For a full time employee, this entitlement equates to 28 days’ paid holiday per year which can include the 8 statutory Bank Holidays. Up until recently, holiday pay was usually calculated on the basis of basic pay but these recent cases have decreed that for employees who earn commission and for employees who do regular overtime, holiday pay should be calculated on the basis of their ‘normal remuneration’ instead. Employers are therefore expected to include an element in holiday pay in respect of commission and overtime because not doing so would be a disincentive to an employee to take time off, which is contrary to the intention of the Regulations.
Unfortunately there is a distinct lack of clarity as to how one calculates ‘normal remuneration’. The main question still unanswered is over what reference period you calculate normal remuneration.
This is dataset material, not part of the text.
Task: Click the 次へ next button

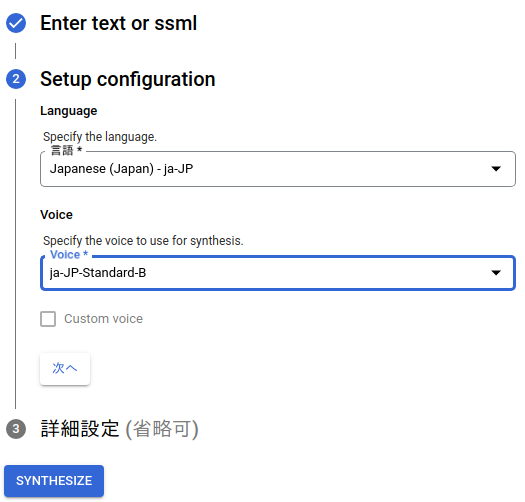Action: click(x=65, y=369)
A reference period of 12 weeks is used in other areas but with commission and overtime, only using 12 weeks could lead to an unsatisfactory result, if, for example, an employee received a particularly large commission payment in the 12 weeks prior to their holiday period.
This question and others are all still waiting to be answered. In the meantime large employers are already calculating holiday to include commission and overtime and are doing so generally by reference to a period which is representative (not necessarily 12 weeks) and which works best for them, to reach the normal weekly remuneration figure for their employees.
This matter continues to go through the Courts so we will update you in due course.